The Burger House certainly is several steps up from the plastic seated, in-and-out places. At the same time, it’s a welcome shift from the casual bar and grill scene.
Still, some people may lump the family restaurant into the “fast food” category, which often leaves its management perplexed.
“I don’t think of this as ‘fast food’,” says manager Chris Canellos, whose father co-owns the restaurant.
“There’s a sign on the drive-through menu that says your food is prepared when you order it, so it may take a little longer than other places.
“On the flipside, it’s definitely going to taste a lot better. We’re considered ‘fast food’ in the scheme of things, but we don’t look at it that way.”
It’s this kind of attitude that has made the Mockingbird Burger House a popular hangout. Then again, Canellos, 35, and his partner, Angelo Chantilis Jr., 27, have plenty of experience in the burger biz.
Their fathers, Steve Canellos and Angelo Chantilis Sr., are owners of the long-running Burger House on Hillcrest, just a short walk away from SMU. As teens, Chris and Angelo Jr. worked for their fathers at the Hillcrest location and at some of their other restaurant ventures.
Several years ago, Chris also helped start a Burger House location on Northwest Highway near Bachman Lake. While the Northwest Highway location was eventually sold to an outside party, the elder Canellos and Angelo Sr. wanted to expand their small but popular chain.
East Dallas seemed a natural spot, and Chris Canellos was a logical candidate for the new location’s manager.
In October 1996, Chris opened the doors of the Mockingbird Burger House. Angelo Jr. (a trained chef by this point) jumped on board a year later.
Although their fathers are the official owners, both retain complete autonomy over the Mockingbird location’s operations.

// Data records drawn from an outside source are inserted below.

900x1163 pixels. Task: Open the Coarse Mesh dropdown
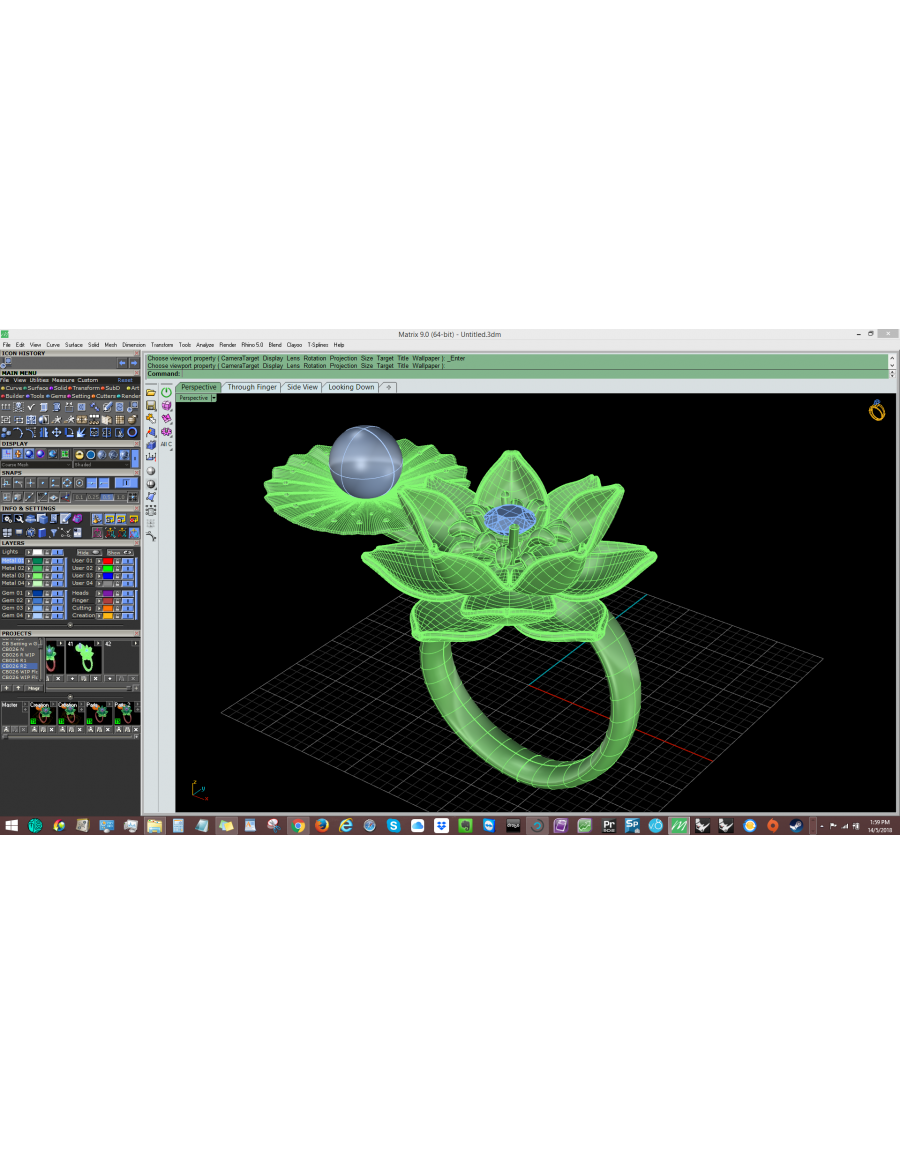pos(36,465)
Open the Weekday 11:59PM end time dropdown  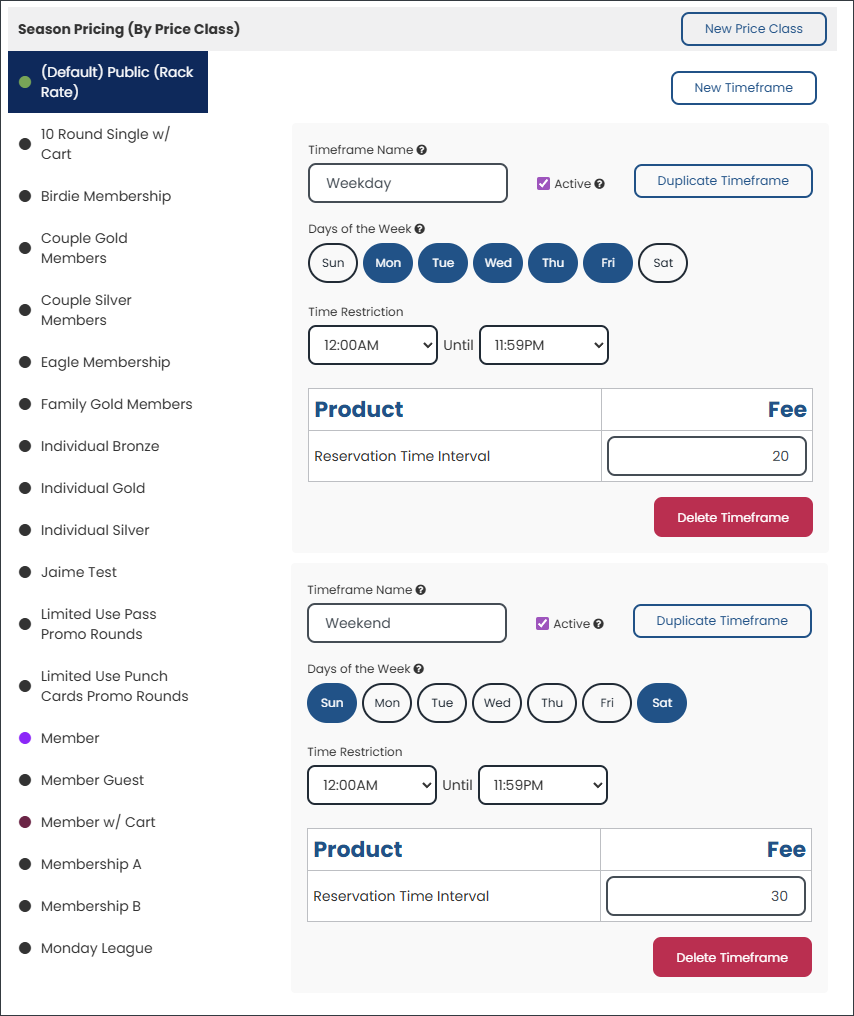(x=544, y=345)
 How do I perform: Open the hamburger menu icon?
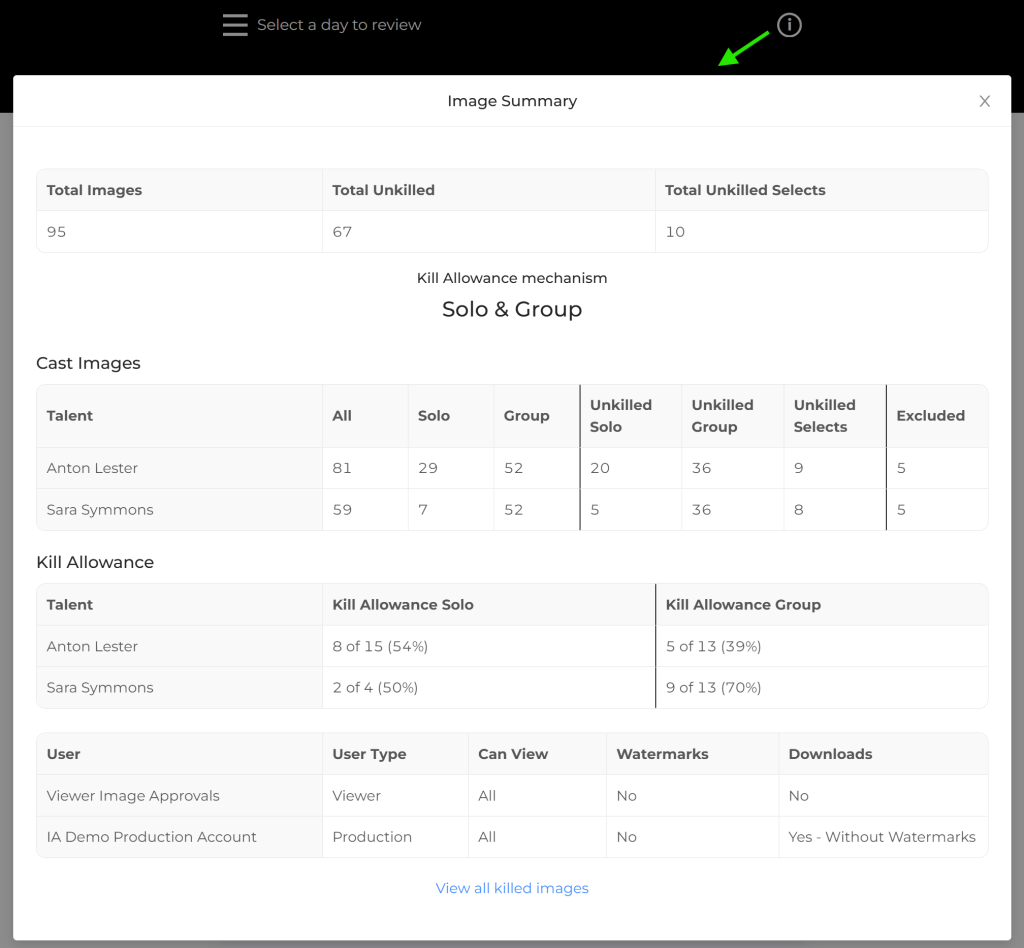click(235, 25)
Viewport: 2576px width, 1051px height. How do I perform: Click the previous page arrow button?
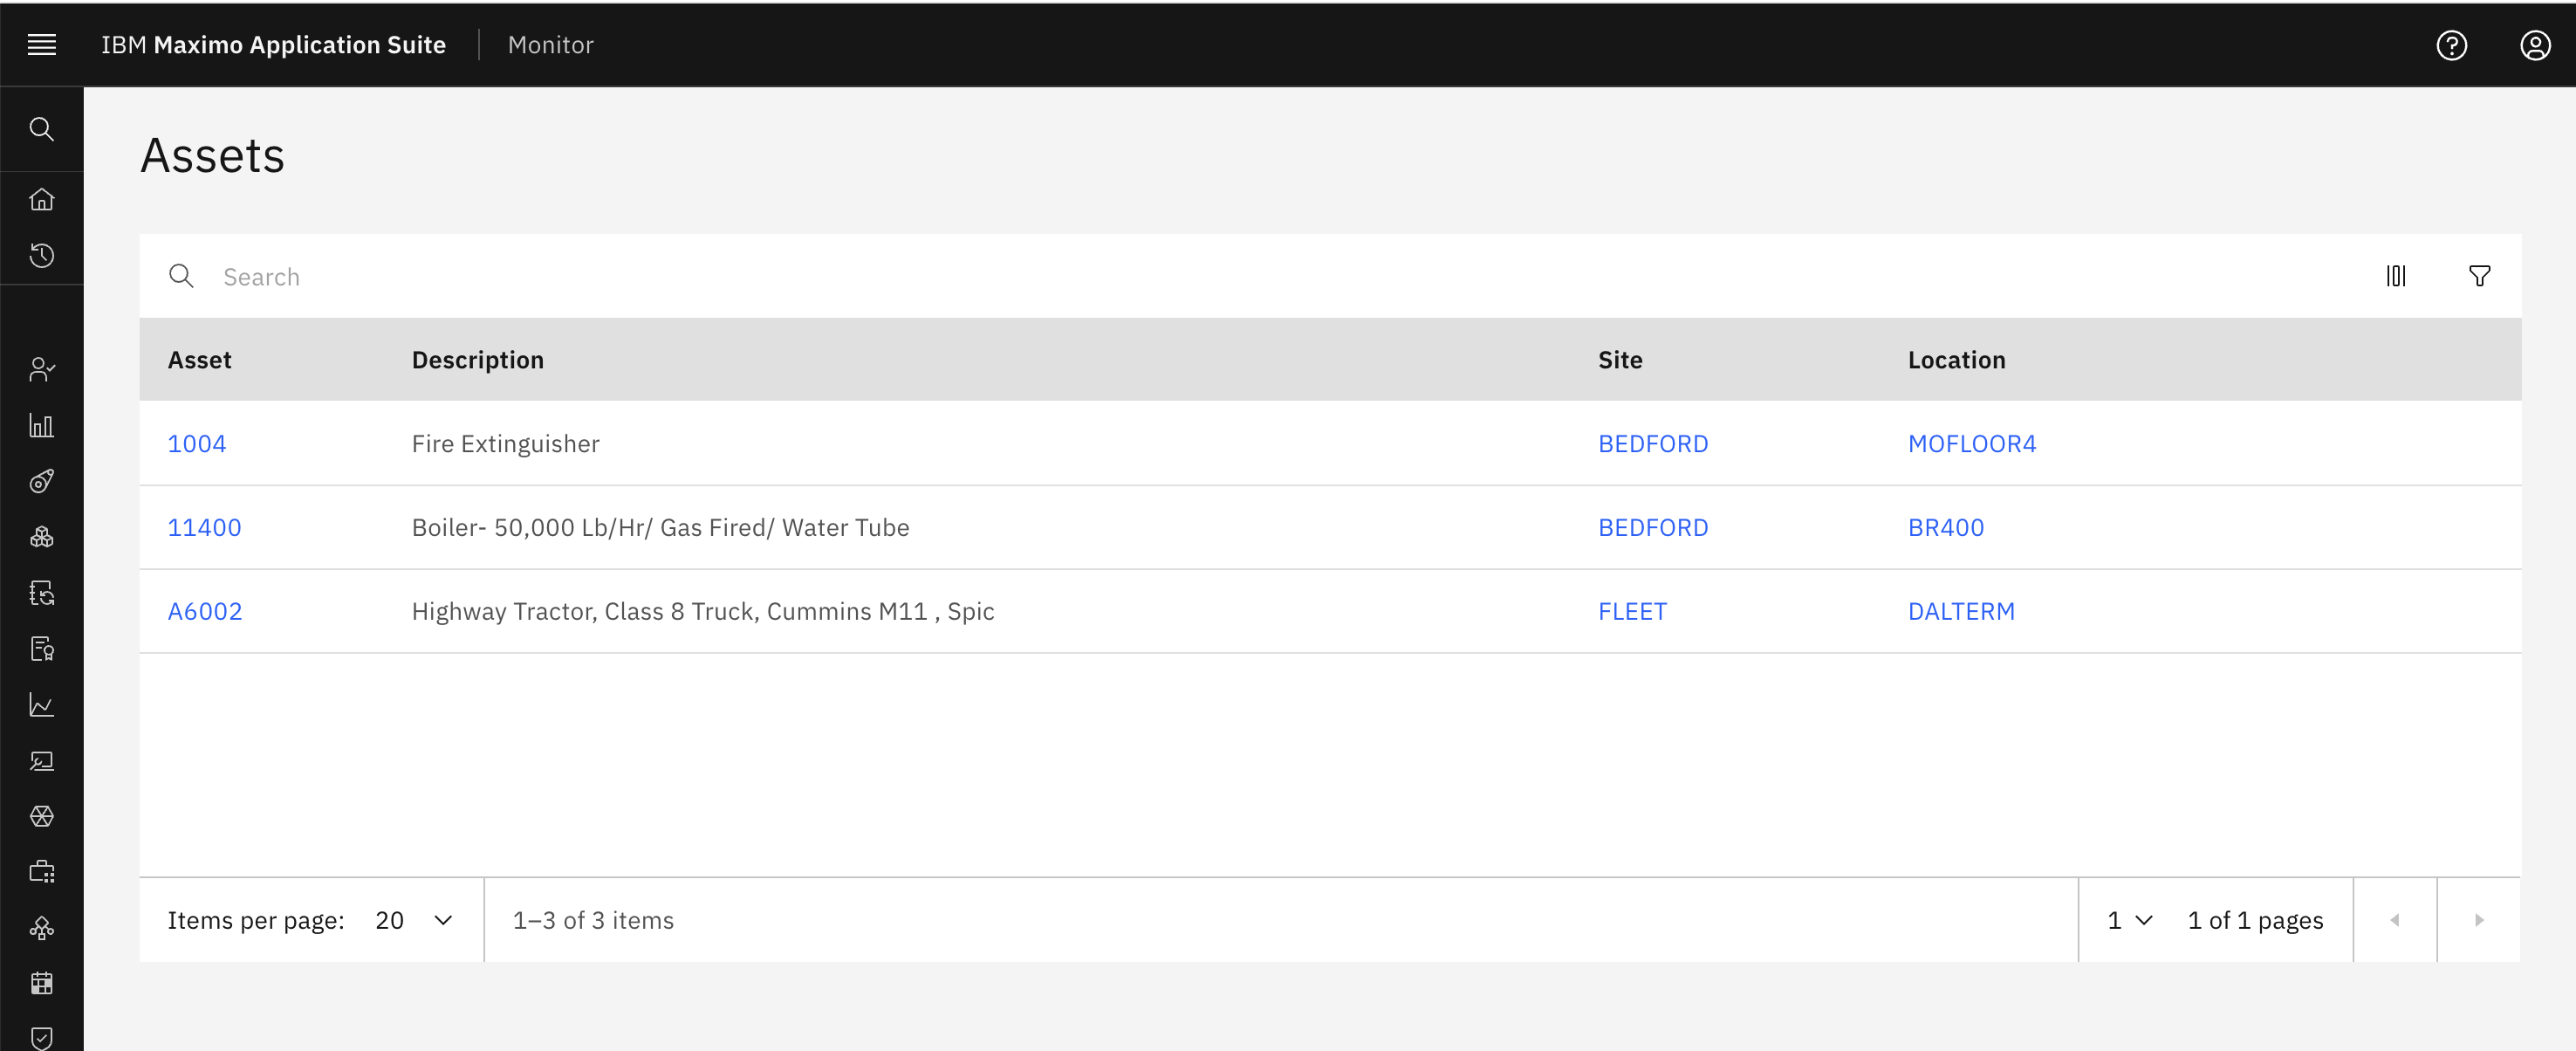tap(2395, 920)
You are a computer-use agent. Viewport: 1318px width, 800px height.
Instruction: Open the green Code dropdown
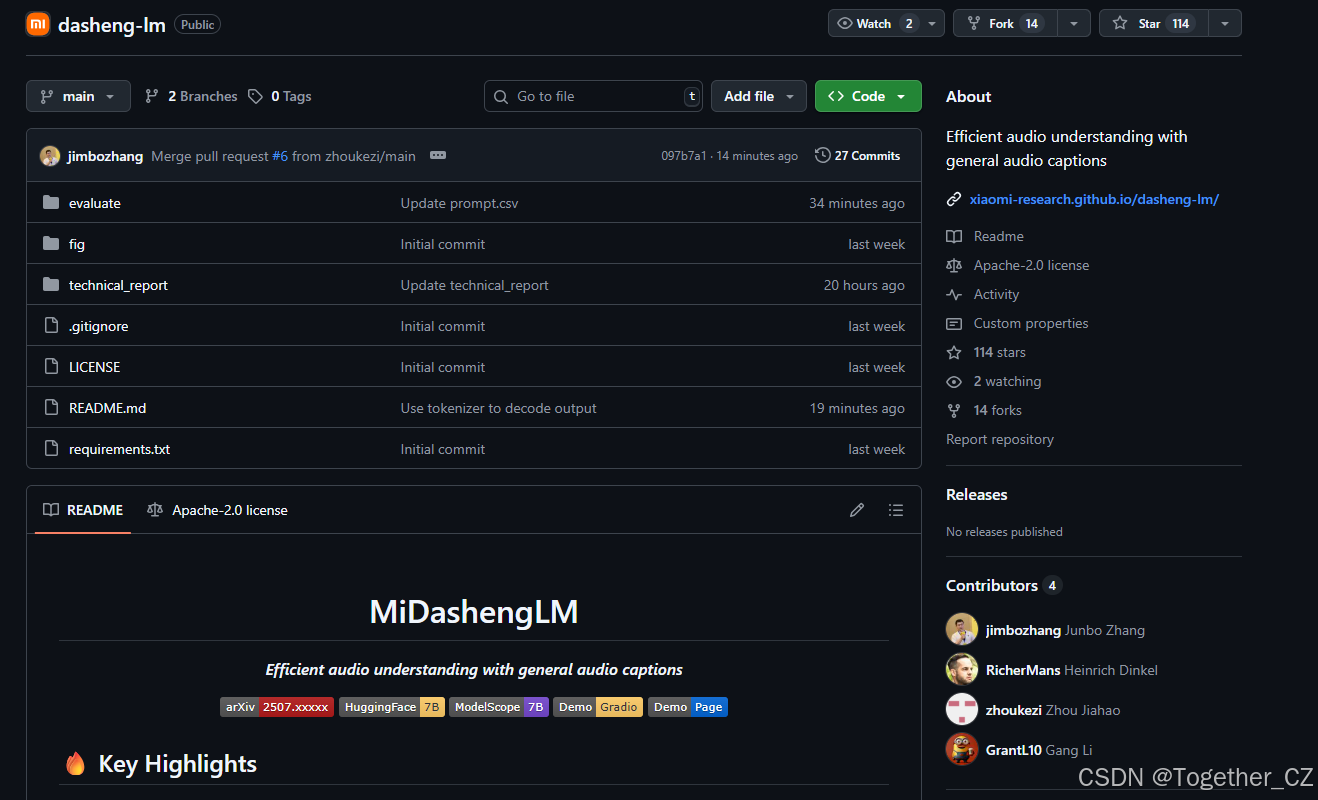click(868, 96)
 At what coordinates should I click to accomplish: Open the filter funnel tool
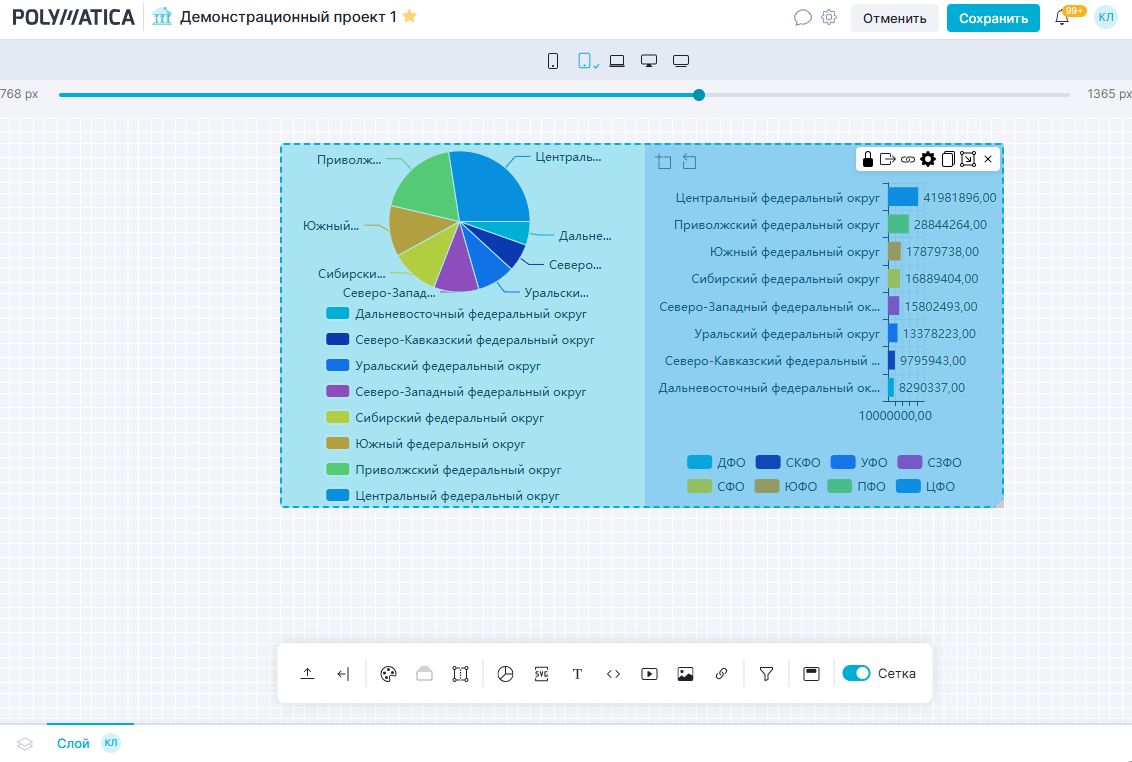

Thus far, the restaurant has been embraced as a neighborhood favorite. Weekends are particularly popular as area soccer and softball teams often make their way there for post-game festivities.
There’s little doubt the community has quickly taken to the subtle charm of the Burger House’s atmosphere, yet the food remains the real selling point.
But after all these years making and selling hamburgers, one has to wonder how many burgers either manager eats on a weekly basis?
“You can have them a million different ways,” says Angelo Jr., who admits to having a hamburger every day. “You have them with mustard and ketchup one day and mayonnaise and lettuce the next.
“The possibilities are endless, so it’s always like a new meal for me.”
Actually, the menu possibilities aren’t endless for the Burger House and that’s not a bad thing. Considering the quick acceptance of the Mockingbird store and the lore of the Hillcrest location, Chris and Angelo Jr. are confident that tradition is the key to their present and future success.
“We never look at somebody else’s menu and say: ‘Man, we should be doing that,’” Chris says. “We’re not competition-driven. We never think about what the other guy’s doing.
“We know we’ll stay successful because of what we’re doing right now. That’s what’s worked for all these years, so why try to change a good thing?”